There, I heard the hopes and complaints of 23 of Maidan Shahr’s elders. They sat, somewhat uncomfortably, around a long conference table — some of them farmers, some government employees, some former military; all bearded and wearing turbans or flat Pashtun hats and enveloping cloaks; a few holding cell phones.
They helped me understand what must be done to prevent a Taliban return.
“We need to establish security in this country,” said Baktujan, a government employee in a folded Persian lamb hat who, like many Afghans, uses only one name.
“You must train Afghan soldiers, and then we won’t need your help,” pleaded Haji Sultan Aziz, a dignified, elderly man in a beige turban and cape.
The elders seemed unaware of the current intensive U.S. efforts to train and double the size of the Afghan army. Perhaps that is because the Obama administration began the efforts so recently. Or perhaps it is because the United States and the Afghan government are still failing to make such news known to the people.
But when I asked about the collateral damage caused by U.S. efforts to flush out the Taliban, almost every elder leaped up with a story. Gov. Fidai says most of these incidents happened a year or more ago, and their numbers have fallen sharply in Wardak province; more U.S. troops means less bombing. But, clearly, memories resonate, and this issue has the potential to turn Afghans against the U.S. presence. The International Committee of the Red Cross reported dozens of civilian deaths from a U.S. bombing in Farah province recently, although U.S. officials say at least some of the casualties could have been the result of Taliban attacks.
The elders got equally exercised about international promises of economic aid and job creation that haven’t materialized. “Unemployment is one of the biggest problems,” Baktujan said. “The Taliban have motorcycles and money, and the people of Afghanistan are jobless, so the Taliban offer them these things. If the people were busy with jobs, they would never go to the Taliban.”
Murmurs of assent were heard around the table.
“Our government and the foreigners promise new projects, roads to villages, schools, irrigation, fixing our mosques, but we see nothing,” complained Haji Abdel Kadim, the dark-bearded, intense council chairman. Again, murmurs all around.
Afghan cabinet ministers and senior U.S. officials told me they understand the need for quick delivery on development projects after Afghan regions are cleared of Taliban. This is part of the “clear, hold, build” counterinsurgency mantra. It aims to show villagers that there is more practical benefit to backing their constitutional government than there is to following the Taliban. U.S. officials talk of funneling more money through provincial and district officials, so it conforms to local needs.

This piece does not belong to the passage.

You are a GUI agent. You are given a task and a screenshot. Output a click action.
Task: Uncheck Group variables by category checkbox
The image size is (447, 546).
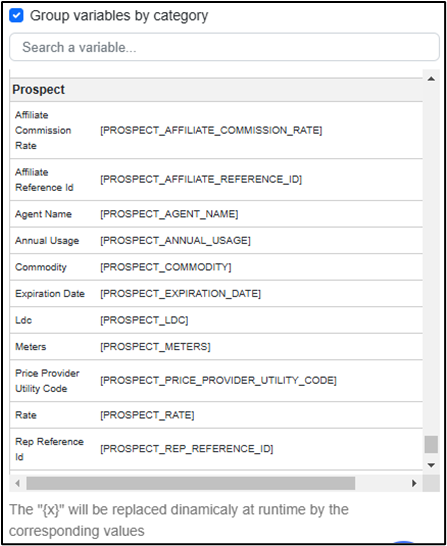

Yet Fidai says international aid bureaucracies and his own government’s bureaucracy still hamper economic progress. “My hands are crippled,” he said. “I have no development funds.” U.S. projects are in the pipeline, but the momentum gained from securing Wardak is fading as locals lose confidence that jobs are forthcoming.
“When the Americans keep their promises, build these projects, and train Afghans, the problems will be solved,” said Kadim, the council chairman.
Memo to U.S. officials: Pay attention to the elders of Maidan Shahr.

Trudy Rubin is a columnist and editorial board member for The Philadelphia Inquirer.